AMBITIOUS plans to transform a derelict building into a new fish restaurant have been given the go ahead following a successful appeal.

Proposals for the Station Master’s House, on the junction of Wellington Street and Park Road in Bingley, were halted by Bradford Council’s Keighley and Shipley planning panel back in February.

Officers had recommended the plans, submitted jointly by Bingley Property Holdings and Matt and Jo Hogg, who own the Old Brown Cow pub in Bingley, be approved, but councillors went against the recommendations.

Bingley Town Council objected to the plan when it was first submitted, citing a lack of adequate parking, concerns about waste management and increased littering as reasons it should be refused.

Concerns were also raised about the number of fast food restaurants in the town already.

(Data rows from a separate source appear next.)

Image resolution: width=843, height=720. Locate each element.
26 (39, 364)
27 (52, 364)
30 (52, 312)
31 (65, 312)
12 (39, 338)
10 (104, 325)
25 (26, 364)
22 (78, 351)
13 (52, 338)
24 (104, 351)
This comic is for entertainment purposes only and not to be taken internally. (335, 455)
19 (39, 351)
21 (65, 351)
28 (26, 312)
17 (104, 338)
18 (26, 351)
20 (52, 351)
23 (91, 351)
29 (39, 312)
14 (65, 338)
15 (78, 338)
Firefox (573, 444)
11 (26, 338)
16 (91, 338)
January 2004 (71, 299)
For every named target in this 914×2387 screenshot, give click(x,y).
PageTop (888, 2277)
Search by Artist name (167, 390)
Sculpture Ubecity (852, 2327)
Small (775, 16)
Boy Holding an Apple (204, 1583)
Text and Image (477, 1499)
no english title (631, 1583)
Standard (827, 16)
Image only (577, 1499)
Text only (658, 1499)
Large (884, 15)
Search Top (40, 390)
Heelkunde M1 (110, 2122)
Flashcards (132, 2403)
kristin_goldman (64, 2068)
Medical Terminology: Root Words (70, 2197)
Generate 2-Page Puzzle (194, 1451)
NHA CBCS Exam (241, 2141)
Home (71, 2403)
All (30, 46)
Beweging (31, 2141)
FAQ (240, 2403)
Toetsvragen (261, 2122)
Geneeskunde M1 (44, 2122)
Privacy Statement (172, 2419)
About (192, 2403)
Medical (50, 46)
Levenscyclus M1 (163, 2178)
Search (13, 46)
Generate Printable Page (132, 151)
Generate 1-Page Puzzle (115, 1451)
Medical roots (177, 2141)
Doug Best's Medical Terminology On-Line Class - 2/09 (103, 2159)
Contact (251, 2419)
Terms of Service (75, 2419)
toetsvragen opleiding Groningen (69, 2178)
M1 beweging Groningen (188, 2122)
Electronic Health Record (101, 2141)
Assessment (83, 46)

The decision on the building, which has stood empty since the 1990s, was branded “idiotic” and “nonsensical” by a local historian and an appeal was lodged in a bid to overturn to the ruling.

Now, the Planning Inspectorate’s decision to uphold the appeal and grant planning permission has seemingly brought an end to the months-long wrangle.

Inspector Jillian Rann said the development “would not have a

significant adverse effect on the free and safe movement of vehicles and pedestrians in the vicinity of the premises”.

Her report highlighted a number of parking options available and she wrote: “As the site is immediately adjacent to the railway station, and close to numerous town centre bus stops, some customers may also visit the premises by public transport.

"This may apply more to restaurant customers, whose visits are likely to be of longer duration than those collecting take-away orders.

“However, in any event, on the basis of the evidence before me and my own observations, I consider that the town centre’s numerous nearby car parking areas would have sufficient capacity to accommodate the parking requirements of this relatively small-scale commercial use.”

The inspector said parking restrictions along the site’s road frontages would prevent delivery vehicles from parking immediately adjacent to the site and there was “little reason to believe that the size of delivery vehicles associated with the premises could not be accommodated by existing areas of parking provision close to the site".

The report adds: “The proposal would bring a vacant building in the town centre into use and, on the basis of the evidence before me, I have no reason to believe that the development would not contribute to the vitality and viability of the town centre.”